PCPerspective made an article. Please add to OP
http://www.pcper.com/reviews/Graphics-Cards/Power-Consumption-Concerns-Radeon-RX-480/Overclocking-Current-Testing

 

Quote

I asked around our friends in the motherboard business for some feedback on this issue - is it something that users should be concerned about or are modern day motherboards built to handle this type of variance? One vendor told me directly that while spikes as high as 95 watts of power draw through the PCIE connection are tolerated without issue, sustained power draw at that kind of level would likely cause damage. The pins and connectors are the most likely failure points - he didn’t seem concerned about the traces on the board as they had enough copper in the power plane to withstand the current.

 

As we all know with hardware failures in PCs, this is something that could in theory happen during a single gaming session, or it might instead take months and months of gaming to wear down componentry. Or it might never affect your system at all. I tend to lean on the side of worrying less about this power draw concern than many in the community are pushing me to. Following the likes of ASUS, MSI and Gigabyte over the last 5-10 years, I have seen all the major motherboard vendors focus on quality of componentry, and specifically on power delivery, in a wide range of product families. That doesn’t mean that any one particular motherboard is not prepared for the overclocked power draw on a Radeon RX 480, or that lower cost or older motherboards that some gamers are still using in their PCs might not be built to withstand it. We just don’t know yet; not enough hardware is in enough hands.

Screenshot and document pointing data –
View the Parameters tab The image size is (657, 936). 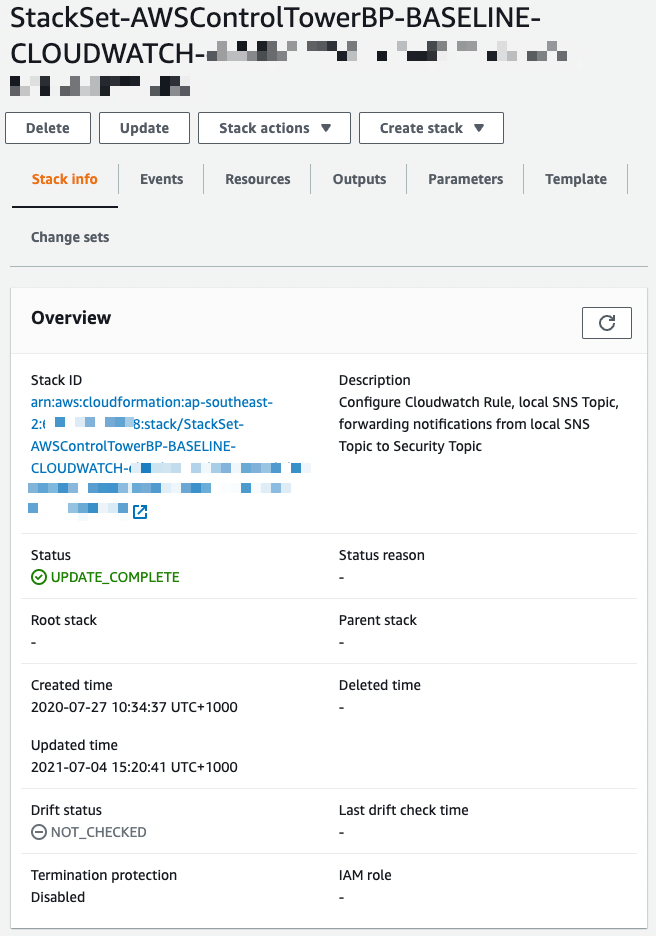(465, 179)
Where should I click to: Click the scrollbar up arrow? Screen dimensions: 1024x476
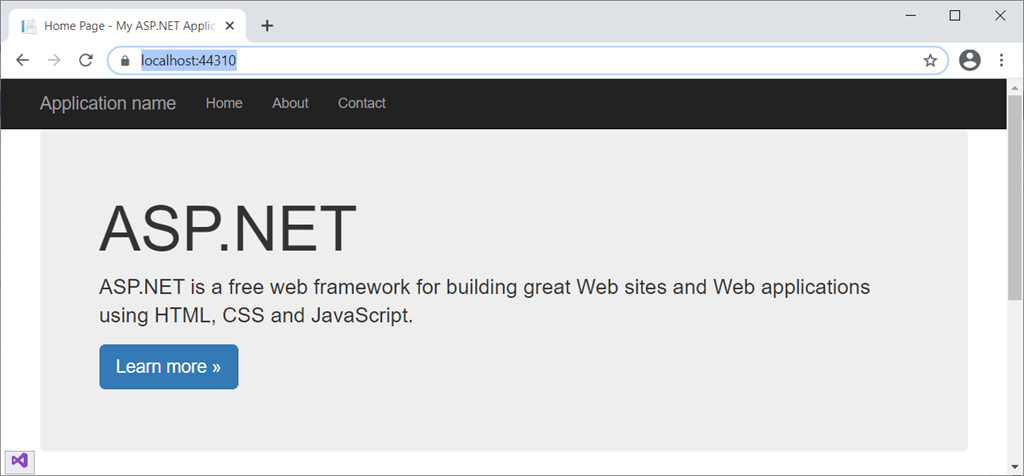coord(1015,86)
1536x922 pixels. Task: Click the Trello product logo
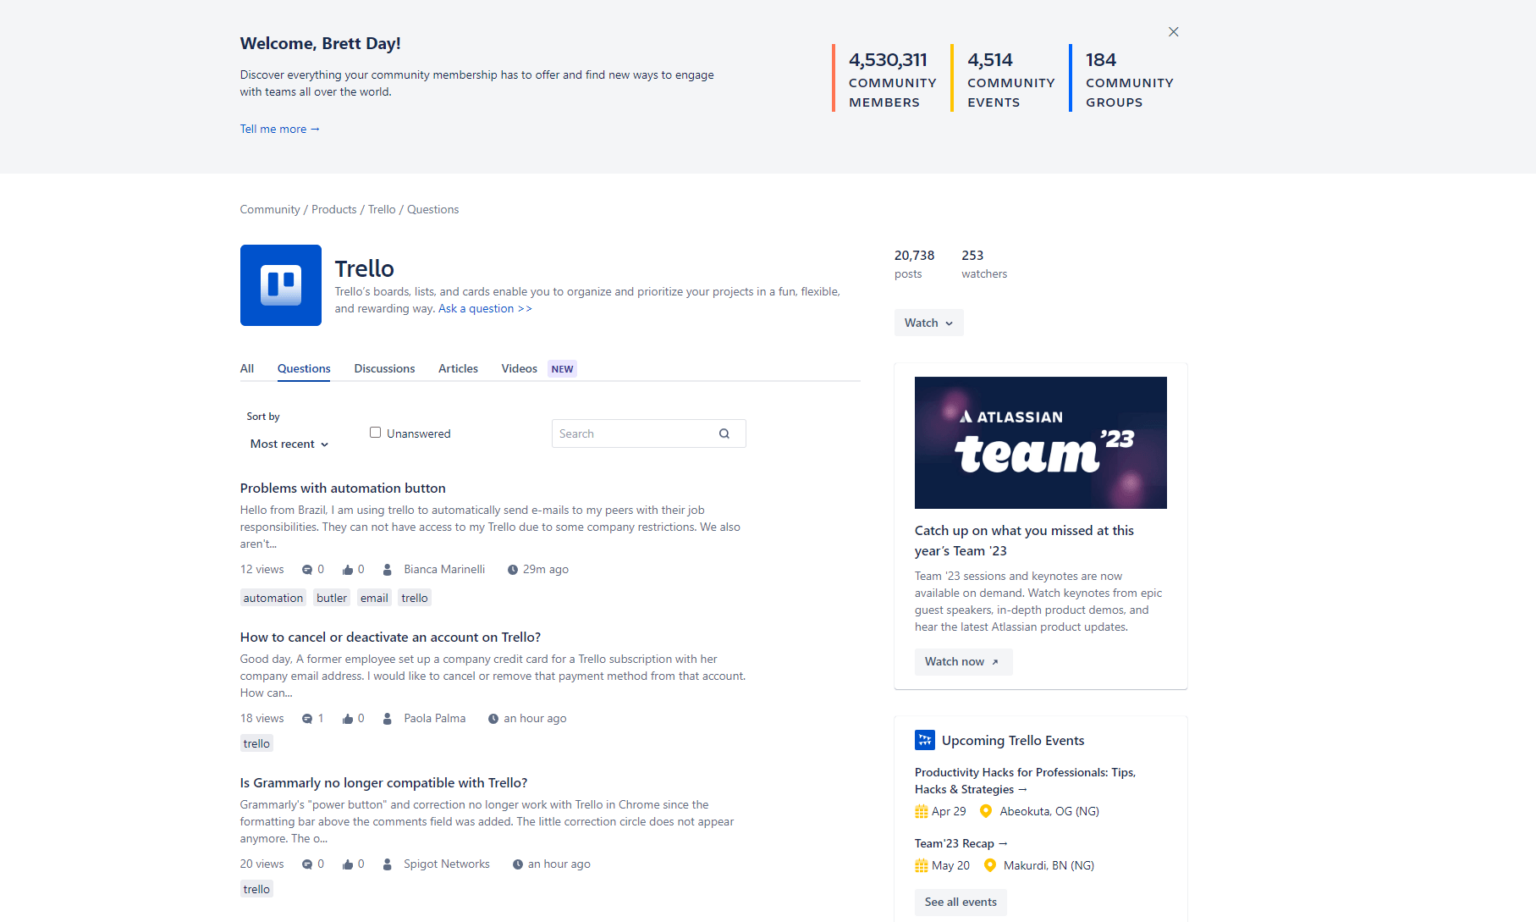(280, 285)
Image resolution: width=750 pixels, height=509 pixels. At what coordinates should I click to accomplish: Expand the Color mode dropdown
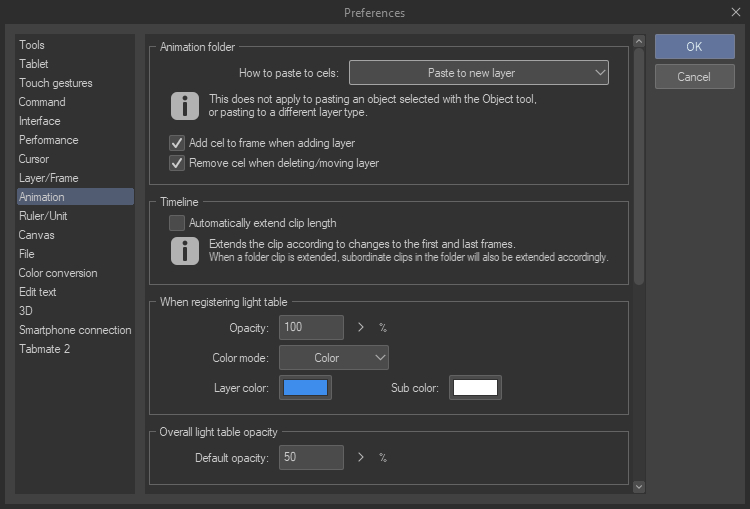tap(333, 357)
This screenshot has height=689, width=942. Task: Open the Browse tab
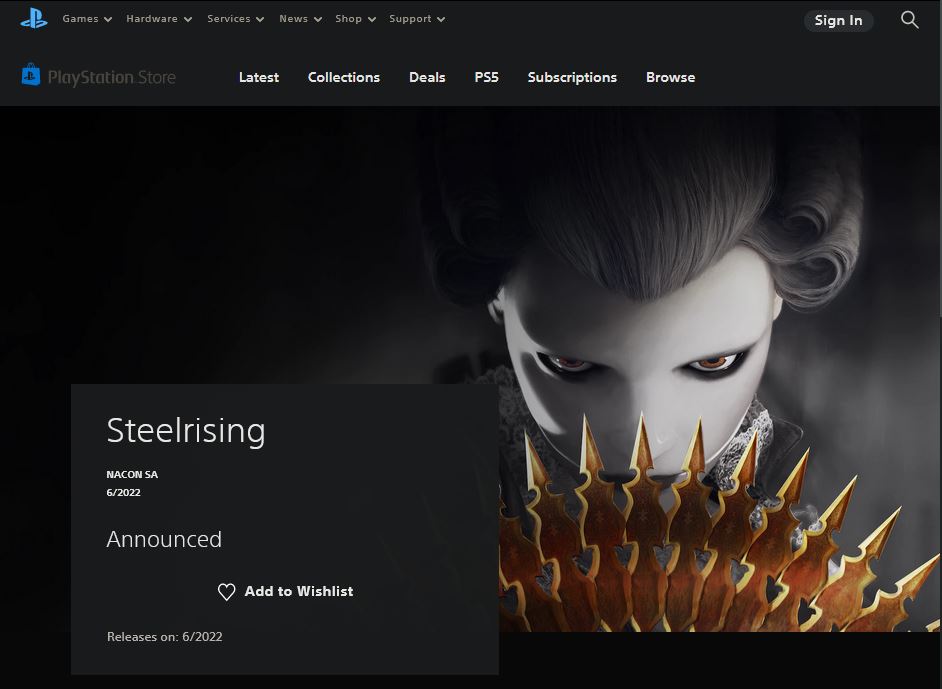[670, 77]
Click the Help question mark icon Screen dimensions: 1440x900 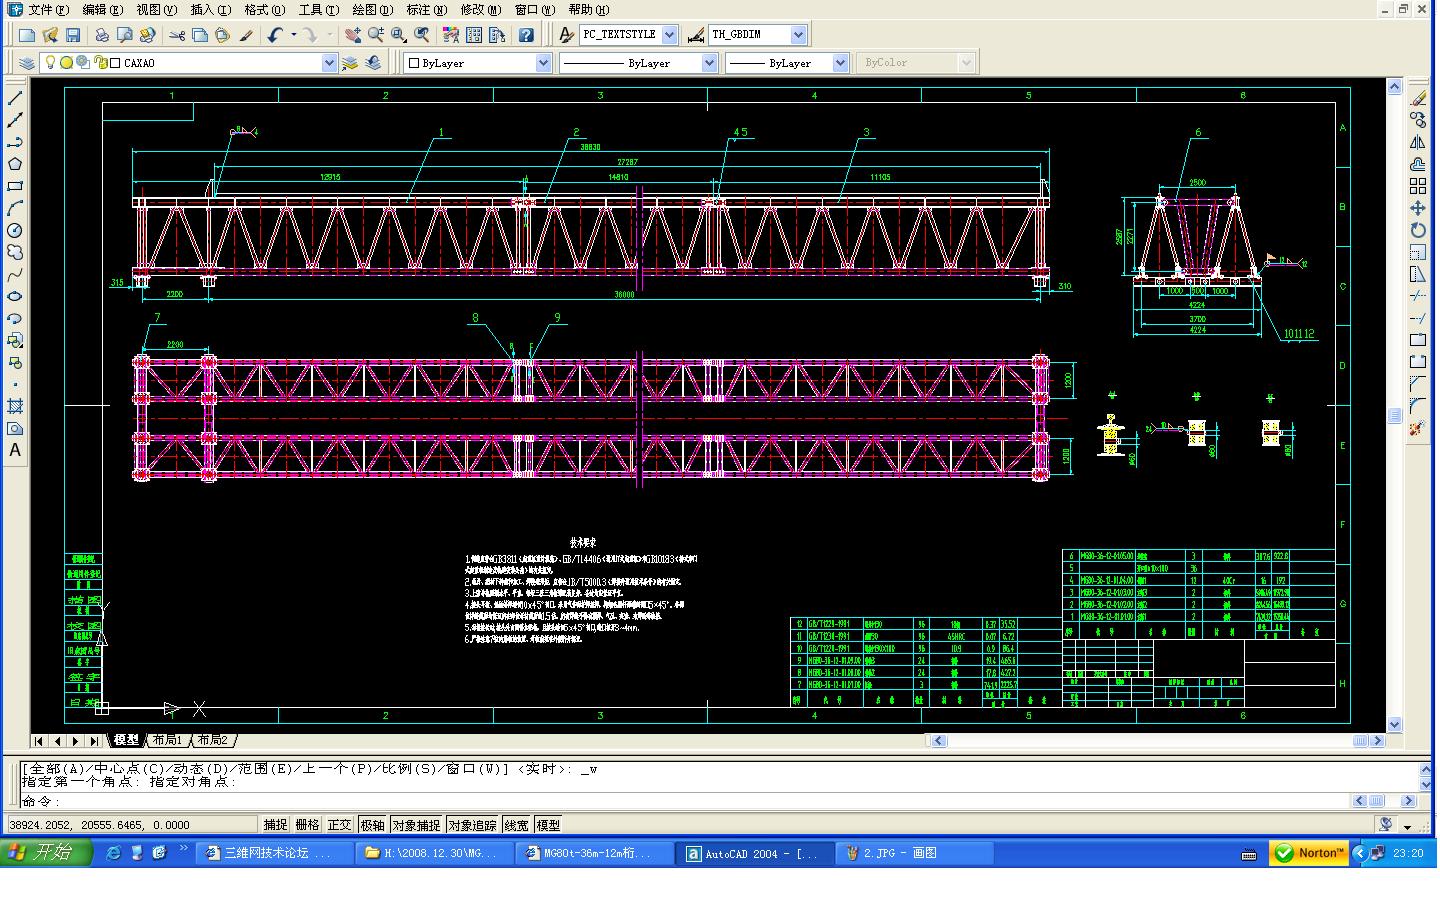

Problems to solve –
A. According to the RX 480 power draw passage, which parts did the motherboard vendor name as the most likely failure points?
B. Using the RX 480 power draw passage, explain why the vendor was not concerned about the traces on the board.
C. Reproduce the part of the RX 480 power draw passage between "As we all know" and "in enough hands.", inclusive.

Results of the tasks –
A. The pins and connectors.

B. The vendor said the boards had enough copper in the power plane to withstand the current. That is why the traces were not seen as a likely failure point.

C.
As we all know with hardware failures in PCs, this is something that could in theory happen during a single gaming session, or it might instead take months and months of gaming to wear down componentry. Or it might never affect your system at all. I tend to lean on the side of worrying less about this power draw concern than many in the community are pushing me to. Following the likes of ASUS, MSI and Gigabyte over the last 5-10 years, I have seen all the major motherboard vendors focus on quality of componentry, and specifically on power delivery, in a wide range of product families. That doesn’t mean that any one particular motherboard is not prepared for the overclocked power draw on a Radeon RX 480, or that lower cost or older motherboards that some gamers are still using in their PCs might not be built to withstand it. We just don’t know yet; not enough hardware is in enough hands.